The issue of sinification--the manner and extent to which Buddhism and Chinese culture were transformed through their mutual encounter and dialogue--has dominated the study of Chinese Buddhism for much of the past century. Robert Sharf opens this important and far-reaching book by raising a host of historical and hermeneutical problems with the encounter paradigm and the master narrative on which it is based. Coming to Terms with Chinese Buddhism is, among other things, an extended reflection on the theoretical foundations and conceptual categories that undergird the study of medieval Chinese Buddhism.
Sharf draws his argument in part from a meticulous historical, philological, and philosophical analysis of the Treasure Store Treatise (Pao-tsang lun), an eighth-century Buddho-Taoist work apocryphally attributed to the fifth-century master Seng-chao (374-414).
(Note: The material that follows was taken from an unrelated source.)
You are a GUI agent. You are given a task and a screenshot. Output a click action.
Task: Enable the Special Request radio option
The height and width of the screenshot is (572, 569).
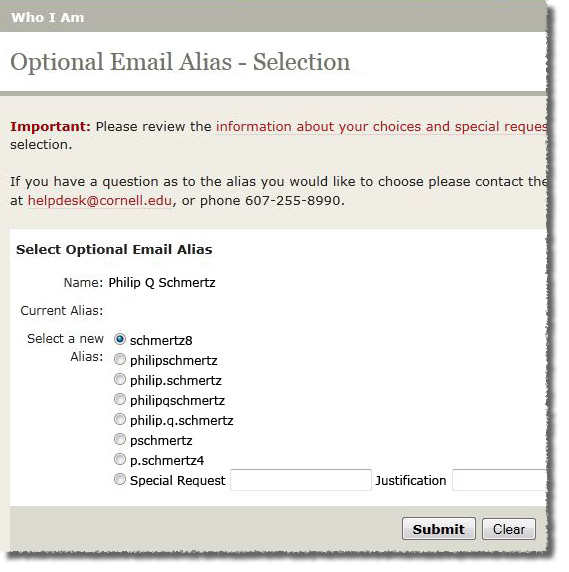coord(120,479)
In the process of coming to terms with this recondite text, Sharf ventures into all manner of subjects bearing on our understanding of medieval Chinese Buddhism, from the evolution of T'ang gentry Taoism to the pivotal role of image veneration and the problematic status of Chinese Tantra.
The volume includes a complete annotated translation of the Treasure Store Treatise, accompanied by the detailed exegesis of dozens of key terms and concepts.
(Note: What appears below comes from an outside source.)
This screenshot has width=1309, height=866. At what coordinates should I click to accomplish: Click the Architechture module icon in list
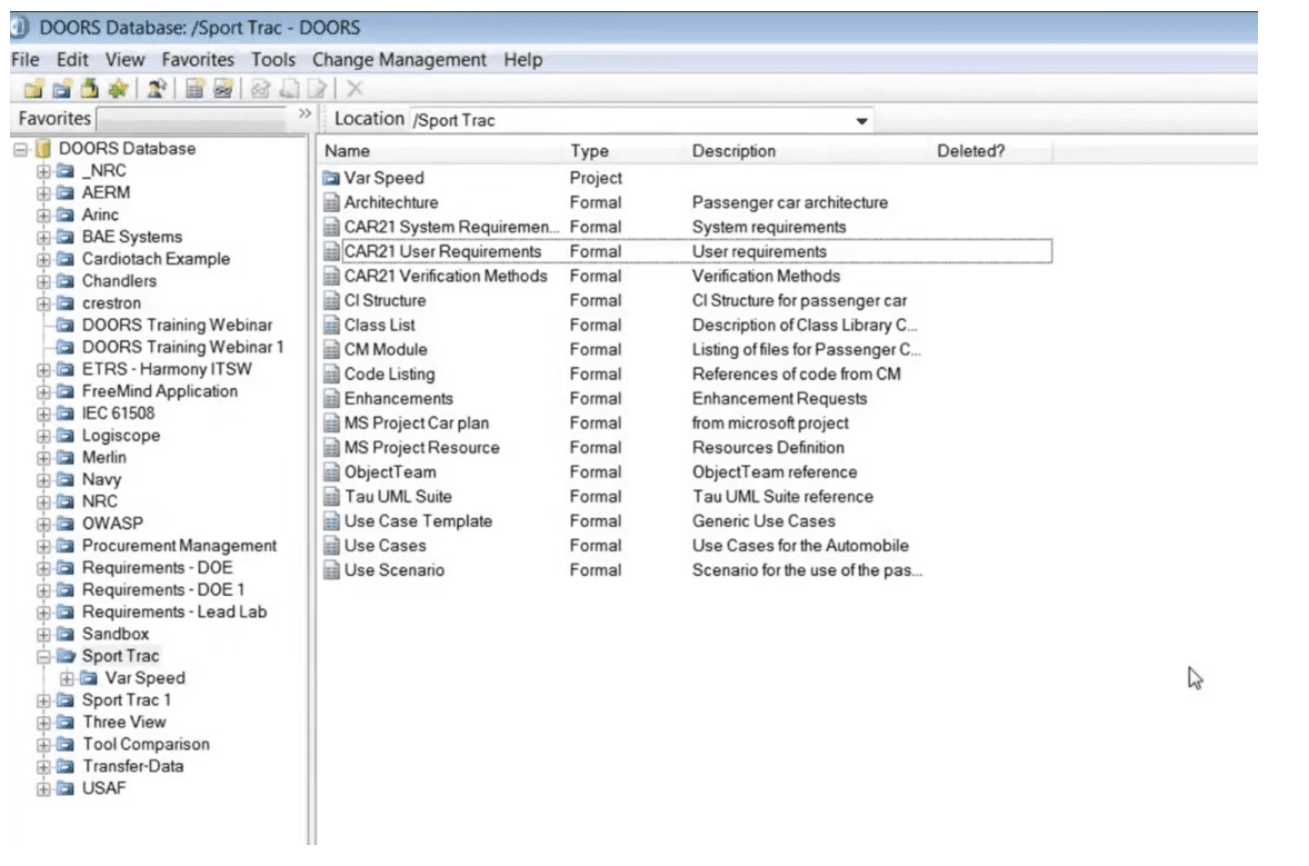(332, 203)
June 5, 2012; This in-depth study of Treasure Store Treatise brings our attention to the Chinese Buddhist active wrestling with its predecessor--Indian Buddhism that has been hidden or flattened out by the narratives of sinicization, syncretism, and "fidelity" or "authenticity". By tracing the dynamics of intertextuality of this treatise within Chinese cosmology, Sharf efficaciously reveals to us the conscious and unconscious processes of creative production as practiced by generations of Chinese Buddhist to form their own religious identities and religiosities. The research methodology is definitely worthy of borrowing in my research on the literary culture around Surangama sutra.
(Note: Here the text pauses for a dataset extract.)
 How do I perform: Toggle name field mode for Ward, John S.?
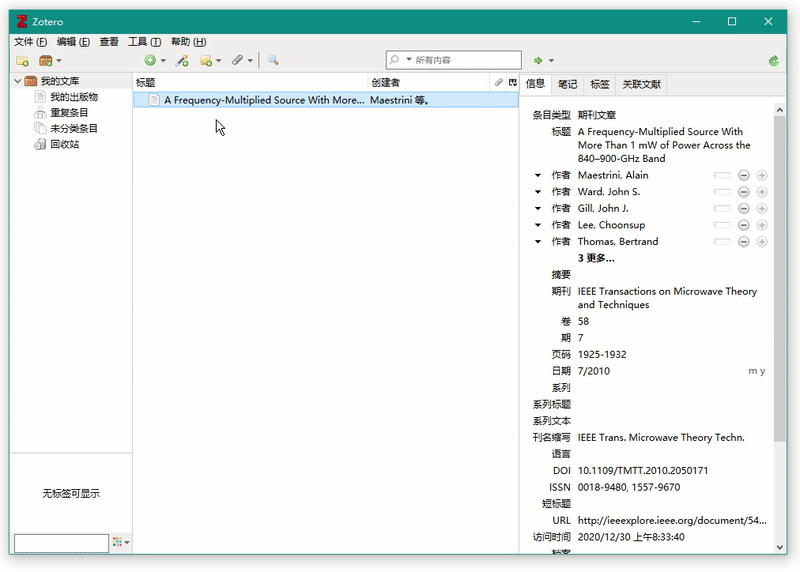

May, 2012; The first part of the book can serve as a great model for part of my dissertation on the literary culture of surangama sutra. The second part of this book, the annotated translation, I'll leave that to my second book. Investing so much on translation nowadays is a career killer despite the dire need for more scholarly translations of many Buddhist texts like surangama sutra. This book calls into question of the paradigm of sinicization without providing another paradigm. Indeed, his suggestion that we view our categories of analysis as provisional, heuristic, or even contingent outcome of complex, manifold, and discrepant even random encounters and borrowings as well as creative misreadings is a great heuristic in studying Chinese Buddhism. And I totally agree with Sharf that instead of another paradigm to replace sinicization, a more fruitful way to engage with Buddhism (however you wanna interpret it) is to find a useful heuristic to ask meaningful questions that can illuminate (to some extent) the mind-boggling complexity of what we commonly call Buddhism. Hopefully, such heuristics in studying the past will also remind us to be mindful of our own blindness in the modern era.